> _YOUR TASKS_:
1. In the text on bed bugs in hotels, what share of survey respondents correctly identified a bed bug from the silhouettes?
2. Write the next part of the text on bed bugs in hotels, picking up right after its final sentence.

> _TEXT SEGMENT_:
◆ ◆ ◆

Bed bugs have been increasing over the past two decades. Maintaining a good reputation is one of the most important factors for hotel operators. One negative experience by a guest, whether true or false, can be spread around social media and news outlets in an instant and result in reduced numbers of customers for years.
Evidence suggests that the rise in global travel has led to the increase of bed bugs. Did you know that bed bug infestation is on a rise in Ireland?
According to the survey conducted by Rentokil, holidaymakers become more cautious as 56% of people conduct research on accommodation to find out if it has had any pest or insect infestation before booking accommodation.
Survey of public attitudes
Researchers from the University of Kentucky and Rentokil Pest Control conducted a survey of both business and holidaymakers on their knowledge, experience and opinions of bed bugs in hotels
Ability to identify a bed bug
Survey respondents were shown enlarged silhouettes of an ant, termite, louse, bed bug and tick and asked to identify the bed bug. Only 23% could identify a bed bug correctly, 77% of people don’t know how to identify bed bugs or bed bug bites.

◆ ◆ ◆

> _DATASET_:

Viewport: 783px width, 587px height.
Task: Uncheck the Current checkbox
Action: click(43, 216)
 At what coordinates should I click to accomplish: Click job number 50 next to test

◆ ◆ ◆

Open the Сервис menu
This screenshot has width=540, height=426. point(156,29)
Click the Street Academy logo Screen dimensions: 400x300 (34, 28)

◆ ◆ ◆

> _RESULTS IN ORDER_:
1. Only 23% of respondents identified the bed bug correctly.

2.
This means 77% of those surveyed could not identify a bed bug and consequently shows that hotel customers could complain about bed bugs when they had seen another insect. There have been reports about hotel guests wrongly identifying bed bugs and posting complaints on social media.
Reaction to online reviews mentioning bed bugs
Online reviews are one of the most important factors that travellers consider when choosing a hotel for business or leisure. So, knowing the reactions of travellers to reports is an important guideline for prioritising policies for dealing with the reviews.
In 2013, a hotel in Canada sued a guest for lost profits and damages after he posted a negative review on TripAdvisor following an encounter with bed bugs. Even if the hotel won compensation, the story about the case and the review the guest posted are still out there for anyone to read on several media outlets, continuing to affect the hotel’s reputation and income years later.
The Rentokil survey asked respondents what they would do if they came across one mention of bed bugs in an online review of a hotel. 84% of people are unlikely to consider staying at the hotel again if they find a bed bug infestation.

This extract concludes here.